Bd. 1 wird durch folgende Register erschlossen: 1. nach Erscheinungsjahren, innerhalb im Verfasser bzw. Titelalphabet unter Angabe von Erscheinungsort und (unnötigerweise) Erscheinungsjahr; 2. nach Erscheinungsorten, innerhalb in derselben Anlage mit Wiederholung des Erscheinungsortes (aber ohne Verlag, der hier unbedingt hätte zitiert werden müssen; sinnvoller wäre überhaupt die Untergliederung innerhalb der Orte nach Verlagsnamen gewesen, denn mit 24 Sp. unter Berlin fängt der Benutzer nichts an); 3. der Sachtitel mit Verweisung auf den Verfasser einschließlich der Titel von verfasserlosen Schriften, die sowieso unter diesem Titel im Hauptteil verzeichnet sind; 4. - 9. Mitarbeiter; Bearbeiter; Übersetzer; Verfasser von Geleitworten; Illustratoren; Auftraggeber (Herausgeber); 10. - 12. Dissertationen, und zwar alphabetisch, nach Universitäten und (unnütz) nach Fakultäten; 13. - 14. Jagdgesetze und -verordnungen alphabetisch (unnütz) und nach Ländern[6] (sinnvoll); 15. Sachregister nach Großgruppen wie Fischerei, Hundewesen, Jägerausbildung, Jagdbelletristik. Ein detailliertes Sachregister mußte für Bd. 2 aufgespart werden und wird dann die gesamte Bibliographie erschließen; Grund für die Verschiebung ist die Umstellung auf EDV, die auch für den restlichen Alphabetteil der (auf handschriftlich ausgefüllten Karteikarten begonnen wurde) vorgesehen ist. Hoffentlich werden bei dieser Umstellung die Zuversicht der Bearbeiterin was Fehlerfreiheit und Zeitersparnis und der Geldgeber, was die Beschleunigung betrifft, nicht enttäuscht. Man möchte es beiden wünschen, denn bei einem derart begonnenen Großunternehmen gibt es eigentlich nur eine Methode, die Erfolg verspricht: "Augen zu und durch".
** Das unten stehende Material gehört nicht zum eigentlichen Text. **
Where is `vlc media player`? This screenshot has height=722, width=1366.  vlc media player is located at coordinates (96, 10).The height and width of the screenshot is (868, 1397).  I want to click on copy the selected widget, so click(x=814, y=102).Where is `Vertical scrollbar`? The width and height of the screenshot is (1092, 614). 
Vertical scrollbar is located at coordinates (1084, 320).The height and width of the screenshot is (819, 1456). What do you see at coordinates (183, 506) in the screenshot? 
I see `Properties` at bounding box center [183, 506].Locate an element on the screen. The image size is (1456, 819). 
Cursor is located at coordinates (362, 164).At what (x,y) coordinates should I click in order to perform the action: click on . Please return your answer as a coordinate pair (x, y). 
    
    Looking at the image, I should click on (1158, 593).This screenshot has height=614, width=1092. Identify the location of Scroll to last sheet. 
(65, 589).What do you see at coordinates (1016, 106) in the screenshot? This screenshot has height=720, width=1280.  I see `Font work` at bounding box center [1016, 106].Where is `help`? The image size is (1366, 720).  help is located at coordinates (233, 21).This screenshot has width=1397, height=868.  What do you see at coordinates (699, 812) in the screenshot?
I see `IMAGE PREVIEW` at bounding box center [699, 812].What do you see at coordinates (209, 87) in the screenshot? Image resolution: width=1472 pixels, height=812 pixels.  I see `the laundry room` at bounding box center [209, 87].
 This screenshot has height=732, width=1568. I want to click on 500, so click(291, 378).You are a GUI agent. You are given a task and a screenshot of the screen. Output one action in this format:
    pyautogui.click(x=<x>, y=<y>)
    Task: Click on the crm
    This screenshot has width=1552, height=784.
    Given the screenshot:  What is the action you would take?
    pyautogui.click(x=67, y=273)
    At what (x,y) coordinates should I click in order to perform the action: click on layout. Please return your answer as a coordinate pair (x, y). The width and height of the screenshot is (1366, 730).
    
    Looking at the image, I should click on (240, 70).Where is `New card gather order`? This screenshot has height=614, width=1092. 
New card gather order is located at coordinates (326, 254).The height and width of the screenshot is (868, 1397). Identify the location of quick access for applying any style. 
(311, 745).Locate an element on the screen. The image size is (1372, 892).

Bevor man aber - falls überhaupt - an eine Fortführung der Bibliographie für die Literatur nach 1945 denkt, müßten gründlich folgende Punkte geklärt werden: 1. Braucht es eine solche Bibliographie und, wenn diese Frage positiv beantwortet wird, 2. wie soll sie aussehen? Daß letzteres in der bisherigen Form (wobei nicht an die manuelle Bearbeitung gedacht ist) geschieht, erscheint nach dem oben Ausgeführten undenkbar, denn dazu dürften sich keine Geldgeber finden, nicht einmal das Ministerium für Umwelt und Forsten des Landes Rheinland-Pfalz, das die vorliegende Bibliographie nicht etwa in Fortführung der Tradition des Jägers aus Kurpfalz, sondern dank der Vermittlung des "damaligen langjährigen Jagdreferenten ... aus Mitteln der rheinland-pfälzischen Jagdabgabe" förderte (S. X), wie überhaupt die Fertigstellung der Bibliographie dem "letztendlichen Beistand der Jagdreferenten fast aller Bundesländer" (S. XVIII) zu danken ist. Ob die "Normaljäger" wohl wissen, daß die Gebühreneinnahmen aus dem Verkauf der Jagdscheine außer "für Zwecke der Jagd und des Naturschutzes" (S. X) auch zur Förderung einer Bibliographie eingesetzt werden?

Klaus Schreiber


[1]
Knaurs großes Jagdlexikon. - IFB 97-3/4-415. - Jagdlexikon. - IFB 97-3/4-416. (zurück)
[2]
Quellen und Studien zur Geschichte der Jagd. - Berlin [u.a.] : de Gruyter. - 1 (1954) - 12 (1973). (zurück)
[3]
Über den Industriellen, den Wissenschaftler und den Menschen Kurt Lindner sowie seine Büchersammlung (die bis zum 2. Februar 2004 als Depositum in der Staatsbibliothek Bamberg liegt; der Bayerische Staat hat dann ein Vorkaufsrecht) mit einer Bibliographie der Literatur über ihn und einem Verzeichnis seiner Schriften (S. 48 - 50) vgl. den folgenden Beitrag: Kurt Lindner und seine Bibliotheca Tiliana / Rolf Rosen. // In: Librarium. - 38 (1995),1, S. 26 - 50 : Ill. (zurück)
[4]
Bibliographie der deutschen und der niederländischen Jagdliteratur von 1480 bis 1850 / Kurt Lindner. - Berlin [u.a.] : de Gruyter, 1976. - XXII, 422 S. : Ill. ; 28 cm. - ISBN 3-11-006640-8 : DM 557.00. (zurück)
[5]
Kärntner Lieder ... mit folgender Annotation: "Bibliophil aufgemachte Sammlung von Liedern in Kärntner Mundart, z.T. auch aus dem Jägermilieu (etwa: 'Der Jäger')." (Sp. 1102 - 1103). (zurück)
[6]
Warum etwa Bayern und Königreich Bayern getrennte Eintragungen erhalten - nämlich je nach der Titelfassung der Gesetze - ist nicht einzusehen, da die meisten unter dem erstgenannten Begriff verzeichneten Gesetze gleichfalls aus königlicher Zeit stammen. (zurück)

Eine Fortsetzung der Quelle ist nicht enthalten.